TEXTO DE LECTURA
━━━━━━━━

A ningún empresario, sin embargo, se le ocurre ofrecer un producto igual para demandas distintas: es utópico vender helados en el Polo cuando al mismo tiempo se agotan en el Caribe. Es que HRL suponía que su mensaje abarcatorio, centrista, convergente e indiscriminado para conquistar voluntades ajenas valía igual que la captación de los propios. No entendió la fidelidad y las identidades, las confundió con la eventual necesidad de una totalidad de la audiencia. El PRO parece un exclusivo club en el que se realiza un solo deporte, impera un criterio acendrado de repulsa al kirchnerismo, casi una moda en sus simpatizantes.
Olvidó también el jefe de Gobierno que en esta etapa le habla a un mercado no solo más reducido, sino que en verano consume más gaseosas que caldos hirvientes. Al menos, las sopas que él pretende vender. Confiesa ahora que su osadía era pensar en la elección nacional como si fuera la partidaria: tarde descubrió que aún no había sido candidato y, encima, hasta se peleó con el jefe de la agrupación, Mauricio Macri (hoy de viaje, quien tuvo a su nieto de 8 meses en grave situación hospitalaria entubado).
Tal vez creyó que podía repetir la puja contra otra mujer, como aquella en la que venció a Gabriela Michetti: no fueron las mismas condiciones ni respaldos. Ahora intenta cambiar, darle una vuelta inversa a su campaña. De pacífico a intransigente, incluyendo a su vice Gerardo Morales en ese propósito.
Con tropiezos: se equivocó en acercarse a Juan Schiaretti antes de realizar la interna — debió reconocerlo públicamente—, se lanzó contra Sergio Massa cuando todos lo imaginan socio del ministro de Economía, y ha dudado en pronunciarse a favor de Jorge Macri, su ministro, como candidato en contra de Martín Lousteau (mientras varios de su equipo frontalmente juegan a favor del radical).

━━━━━━━━

Entradas de datos recopiladas
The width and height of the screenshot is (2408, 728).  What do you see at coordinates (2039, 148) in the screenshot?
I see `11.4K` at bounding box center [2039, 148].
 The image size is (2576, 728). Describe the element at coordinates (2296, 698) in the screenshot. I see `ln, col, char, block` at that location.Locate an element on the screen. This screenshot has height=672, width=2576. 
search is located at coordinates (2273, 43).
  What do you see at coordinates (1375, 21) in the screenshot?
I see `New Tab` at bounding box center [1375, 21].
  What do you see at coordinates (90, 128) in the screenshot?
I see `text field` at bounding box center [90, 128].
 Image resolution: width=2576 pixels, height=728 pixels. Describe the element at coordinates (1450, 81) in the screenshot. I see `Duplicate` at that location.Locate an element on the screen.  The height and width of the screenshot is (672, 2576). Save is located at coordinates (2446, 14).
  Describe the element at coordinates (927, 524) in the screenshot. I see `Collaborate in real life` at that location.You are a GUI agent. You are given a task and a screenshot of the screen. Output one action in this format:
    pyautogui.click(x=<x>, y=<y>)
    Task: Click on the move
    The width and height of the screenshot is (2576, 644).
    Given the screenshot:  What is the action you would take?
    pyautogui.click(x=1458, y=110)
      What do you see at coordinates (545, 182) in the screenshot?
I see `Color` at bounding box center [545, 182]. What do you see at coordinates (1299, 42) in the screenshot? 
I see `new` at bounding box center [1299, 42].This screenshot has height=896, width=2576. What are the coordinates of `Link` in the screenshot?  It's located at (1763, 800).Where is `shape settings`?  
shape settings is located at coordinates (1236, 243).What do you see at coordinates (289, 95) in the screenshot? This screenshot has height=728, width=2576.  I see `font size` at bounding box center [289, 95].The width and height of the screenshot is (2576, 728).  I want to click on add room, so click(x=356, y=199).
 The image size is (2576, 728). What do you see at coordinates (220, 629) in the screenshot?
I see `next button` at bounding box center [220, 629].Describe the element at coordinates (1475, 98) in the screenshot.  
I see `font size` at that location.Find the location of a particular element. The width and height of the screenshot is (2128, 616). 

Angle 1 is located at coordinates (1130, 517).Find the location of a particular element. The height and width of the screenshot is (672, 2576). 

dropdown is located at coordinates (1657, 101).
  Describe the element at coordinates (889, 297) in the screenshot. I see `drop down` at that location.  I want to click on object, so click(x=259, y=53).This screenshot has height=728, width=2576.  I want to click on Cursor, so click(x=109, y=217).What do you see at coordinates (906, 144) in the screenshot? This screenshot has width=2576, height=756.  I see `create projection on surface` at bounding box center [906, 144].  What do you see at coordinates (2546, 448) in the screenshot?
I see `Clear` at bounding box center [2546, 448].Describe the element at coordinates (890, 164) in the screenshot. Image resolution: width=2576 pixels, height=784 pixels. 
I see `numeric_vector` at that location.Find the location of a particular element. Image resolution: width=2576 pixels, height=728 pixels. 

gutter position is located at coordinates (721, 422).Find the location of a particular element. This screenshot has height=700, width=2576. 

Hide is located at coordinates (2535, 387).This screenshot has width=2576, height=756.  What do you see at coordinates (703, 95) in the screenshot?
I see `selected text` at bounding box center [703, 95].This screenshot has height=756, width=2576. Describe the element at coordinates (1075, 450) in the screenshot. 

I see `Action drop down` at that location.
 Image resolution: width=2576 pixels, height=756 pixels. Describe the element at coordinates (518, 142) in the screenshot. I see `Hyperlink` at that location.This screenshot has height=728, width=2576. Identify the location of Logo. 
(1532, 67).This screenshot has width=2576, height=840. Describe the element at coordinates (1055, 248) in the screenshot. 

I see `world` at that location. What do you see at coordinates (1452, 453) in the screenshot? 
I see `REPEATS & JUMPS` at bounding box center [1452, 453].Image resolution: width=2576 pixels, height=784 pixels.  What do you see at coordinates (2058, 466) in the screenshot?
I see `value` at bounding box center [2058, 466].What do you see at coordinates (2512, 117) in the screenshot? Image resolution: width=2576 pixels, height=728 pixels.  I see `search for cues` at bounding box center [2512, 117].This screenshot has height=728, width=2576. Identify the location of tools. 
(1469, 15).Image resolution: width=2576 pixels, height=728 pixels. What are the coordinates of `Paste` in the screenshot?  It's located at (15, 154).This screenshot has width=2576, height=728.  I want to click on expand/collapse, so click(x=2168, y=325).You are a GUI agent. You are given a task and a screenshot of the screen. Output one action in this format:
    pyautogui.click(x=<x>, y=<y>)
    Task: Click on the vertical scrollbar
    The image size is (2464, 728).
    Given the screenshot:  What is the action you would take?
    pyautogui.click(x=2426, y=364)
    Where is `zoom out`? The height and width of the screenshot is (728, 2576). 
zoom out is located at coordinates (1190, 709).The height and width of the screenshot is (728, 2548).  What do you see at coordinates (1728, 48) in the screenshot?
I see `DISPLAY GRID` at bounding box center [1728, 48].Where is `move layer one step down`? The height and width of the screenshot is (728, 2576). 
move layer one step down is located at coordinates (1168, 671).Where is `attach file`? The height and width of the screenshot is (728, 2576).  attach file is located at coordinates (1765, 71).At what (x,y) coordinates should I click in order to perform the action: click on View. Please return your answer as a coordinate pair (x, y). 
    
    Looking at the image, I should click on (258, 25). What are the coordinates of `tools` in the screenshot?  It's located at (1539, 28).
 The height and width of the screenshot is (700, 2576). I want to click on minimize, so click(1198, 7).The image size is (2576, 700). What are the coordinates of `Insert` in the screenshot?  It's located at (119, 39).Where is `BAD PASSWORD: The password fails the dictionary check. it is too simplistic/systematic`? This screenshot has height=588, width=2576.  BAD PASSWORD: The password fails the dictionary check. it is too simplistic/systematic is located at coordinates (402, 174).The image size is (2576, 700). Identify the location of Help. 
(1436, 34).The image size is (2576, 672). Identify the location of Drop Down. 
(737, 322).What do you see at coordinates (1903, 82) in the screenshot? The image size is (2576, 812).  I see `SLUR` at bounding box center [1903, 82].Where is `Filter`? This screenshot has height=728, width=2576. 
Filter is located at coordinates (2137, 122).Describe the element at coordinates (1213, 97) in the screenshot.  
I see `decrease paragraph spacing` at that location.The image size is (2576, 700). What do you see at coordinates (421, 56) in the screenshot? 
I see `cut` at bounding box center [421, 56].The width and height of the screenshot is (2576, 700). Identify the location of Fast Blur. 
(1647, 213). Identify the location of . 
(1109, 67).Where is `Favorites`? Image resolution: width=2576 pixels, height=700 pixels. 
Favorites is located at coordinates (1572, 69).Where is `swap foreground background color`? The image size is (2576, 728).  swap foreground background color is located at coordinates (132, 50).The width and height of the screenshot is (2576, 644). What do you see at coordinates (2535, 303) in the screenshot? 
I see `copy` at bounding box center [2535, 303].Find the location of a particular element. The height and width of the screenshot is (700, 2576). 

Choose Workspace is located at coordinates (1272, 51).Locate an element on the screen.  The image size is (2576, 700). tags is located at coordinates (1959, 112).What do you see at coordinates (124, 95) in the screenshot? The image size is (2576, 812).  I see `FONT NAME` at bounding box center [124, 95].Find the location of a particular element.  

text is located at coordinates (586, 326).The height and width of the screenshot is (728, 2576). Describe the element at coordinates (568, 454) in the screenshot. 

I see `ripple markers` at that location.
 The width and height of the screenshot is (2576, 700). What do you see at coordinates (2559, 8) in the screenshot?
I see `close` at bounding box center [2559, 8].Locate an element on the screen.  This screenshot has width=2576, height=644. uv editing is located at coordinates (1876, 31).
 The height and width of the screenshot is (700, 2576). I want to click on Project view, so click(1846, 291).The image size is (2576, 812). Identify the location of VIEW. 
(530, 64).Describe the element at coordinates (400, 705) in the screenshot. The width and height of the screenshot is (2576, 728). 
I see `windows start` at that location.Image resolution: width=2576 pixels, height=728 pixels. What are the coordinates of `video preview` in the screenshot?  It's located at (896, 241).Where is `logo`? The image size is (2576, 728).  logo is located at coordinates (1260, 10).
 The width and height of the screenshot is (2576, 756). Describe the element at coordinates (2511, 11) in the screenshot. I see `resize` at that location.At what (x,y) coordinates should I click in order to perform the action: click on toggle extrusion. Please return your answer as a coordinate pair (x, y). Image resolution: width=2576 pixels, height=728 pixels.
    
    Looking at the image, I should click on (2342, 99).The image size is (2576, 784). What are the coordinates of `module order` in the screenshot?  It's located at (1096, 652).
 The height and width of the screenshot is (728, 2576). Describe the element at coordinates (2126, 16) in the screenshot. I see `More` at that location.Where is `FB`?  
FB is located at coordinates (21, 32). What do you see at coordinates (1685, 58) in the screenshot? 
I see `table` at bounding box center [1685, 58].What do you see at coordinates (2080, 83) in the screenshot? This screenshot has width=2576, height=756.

━━━━━━━━

TAREAS POR HACER
A. Devuelve sin cambios el fragmento del texto sobre la campaña de HRL que va desde "Tal vez creyó" hasta "favor del radical).", ambos incluidos.
B. En el texto sobre la campaña de HRL, ¿quién es su vice?

RESPUESTAS
A.
Tal vez creyó que podía repetir la puja contra otra mujer, como aquella en la que venció a Gabriela Michetti: no fueron las mismas condiciones ni respaldos. Ahora intenta cambiar, darle una vuelta inversa a su campaña. De pacífico a intransigente, incluyendo a su vice Gerardo Morales en ese propósito.
Con tropiezos: se equivocó en acercarse a Juan Schiaretti antes de realizar la interna — debió reconocerlo públicamente—, se lanzó contra Sergio Massa cuando todos lo imaginan socio del ministro de Economía, y ha dudado en pronunciarse a favor de Jorge Macri, su ministro, como candidato en contra de Martín Lousteau (mientras varios de su equipo frontalmente juegan a favor del radical).

B. Gerardo Morales.